Кронштадт - Войскунский Евгений Львович
Шрифт:
Интервал:
Закладка:
Представился командиру, разместился в каюте — металлической коробочке, нагретой солнцем (то лето и в Кронштадте стояло жаркое), скинул китель и майку, ополоснулся под краном в крохотном умывальнике, зажатом между койкой и переборкой. Вытирал полотенцем плечи и мохнатую грудь, когда, коротко стукнув, вошел в каюту Козырев.
— Тесновато у нас, да? — спросил, пройдя к столику под иллюминатором и бросившись на стул.
— Ничего. Сойдет. — Слюсарь повесил полотенце, натянул майку. Искоса взглянул на Козырева: — Как же это ты на тральщике? Ведь, кажется, на эсминцы хотел. Это нам, середнячкам, на тральцах плавать, а ты ведь был знаменитый отличник.
— Брось, — поморщился Козырев. — И давай с первого дня уговоримся: что было, то сплыло. Ладно? На службе официальные отношения, ну по уставу. Вне службы — нормальные. Согласен?
Слюсарь руки бросил по швам, вытянулся:
— Есть, товарищ старший лейтенант!
На совещании комсостава Слюсарь помалкивал. Сидя боком к столу, смотрел в иллюминатор и своим отрешенным видом еще пуще рассердил капитана третьего ранга Волкова.
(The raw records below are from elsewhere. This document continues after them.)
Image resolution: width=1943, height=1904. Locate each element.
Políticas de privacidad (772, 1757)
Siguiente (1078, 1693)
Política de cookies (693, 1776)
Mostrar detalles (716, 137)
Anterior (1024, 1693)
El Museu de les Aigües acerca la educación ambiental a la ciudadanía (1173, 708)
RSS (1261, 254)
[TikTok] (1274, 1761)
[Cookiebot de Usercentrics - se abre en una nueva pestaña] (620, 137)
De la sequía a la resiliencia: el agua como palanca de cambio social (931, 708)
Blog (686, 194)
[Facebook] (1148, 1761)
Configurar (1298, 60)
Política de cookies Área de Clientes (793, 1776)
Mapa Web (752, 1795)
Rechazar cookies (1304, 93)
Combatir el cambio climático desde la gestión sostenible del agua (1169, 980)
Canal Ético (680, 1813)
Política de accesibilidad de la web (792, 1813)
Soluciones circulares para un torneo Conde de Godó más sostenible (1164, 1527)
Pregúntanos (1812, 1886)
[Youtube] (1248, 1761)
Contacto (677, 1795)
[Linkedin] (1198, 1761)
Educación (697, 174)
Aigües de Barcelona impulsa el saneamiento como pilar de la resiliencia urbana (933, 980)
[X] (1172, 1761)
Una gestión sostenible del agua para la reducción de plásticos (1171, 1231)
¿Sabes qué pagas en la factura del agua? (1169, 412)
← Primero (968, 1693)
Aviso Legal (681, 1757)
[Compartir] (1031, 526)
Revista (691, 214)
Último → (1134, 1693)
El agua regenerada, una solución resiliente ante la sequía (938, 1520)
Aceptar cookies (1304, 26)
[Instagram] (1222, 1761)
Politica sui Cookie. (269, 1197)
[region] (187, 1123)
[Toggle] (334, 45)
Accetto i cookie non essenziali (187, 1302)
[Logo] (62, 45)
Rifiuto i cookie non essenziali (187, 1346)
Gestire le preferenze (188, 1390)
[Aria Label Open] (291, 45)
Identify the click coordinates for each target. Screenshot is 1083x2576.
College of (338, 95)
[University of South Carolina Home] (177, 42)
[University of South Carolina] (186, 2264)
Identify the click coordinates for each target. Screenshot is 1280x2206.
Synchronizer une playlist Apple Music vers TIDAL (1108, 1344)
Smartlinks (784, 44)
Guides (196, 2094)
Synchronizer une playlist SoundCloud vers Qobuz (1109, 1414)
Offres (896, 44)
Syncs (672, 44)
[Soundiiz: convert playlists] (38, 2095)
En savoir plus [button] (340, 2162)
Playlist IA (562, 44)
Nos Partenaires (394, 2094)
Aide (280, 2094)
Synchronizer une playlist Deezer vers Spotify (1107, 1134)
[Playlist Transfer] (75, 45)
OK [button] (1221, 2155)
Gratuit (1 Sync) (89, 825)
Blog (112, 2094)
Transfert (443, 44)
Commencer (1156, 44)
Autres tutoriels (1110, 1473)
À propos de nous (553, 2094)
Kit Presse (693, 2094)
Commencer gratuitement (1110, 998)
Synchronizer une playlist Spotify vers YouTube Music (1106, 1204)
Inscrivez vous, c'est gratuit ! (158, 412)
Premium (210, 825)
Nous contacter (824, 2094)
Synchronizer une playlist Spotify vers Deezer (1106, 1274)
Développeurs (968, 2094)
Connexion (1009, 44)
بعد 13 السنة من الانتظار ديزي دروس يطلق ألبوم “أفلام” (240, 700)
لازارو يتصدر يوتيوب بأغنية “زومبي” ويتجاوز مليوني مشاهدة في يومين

— Вы слушаете, что я говорю, товарищ Слюсарь, или ворон считаете? — сказал он раздраженно.
— Слушаю, товарищ комдив. — Слюсарь живо вскочил.
— Я бы ва́с хотел послушать. Вы так и не сказали — как оцениваете свой поступок?
— Да что ж, плохо оцениваю. Нехороший поступок.
— Нехороший! — хмыкнул Волков. — Что вас, собственно, толкнуло?
Слюсарь пожал плечами.
— Моча в голову ударила, — сказал Козырев.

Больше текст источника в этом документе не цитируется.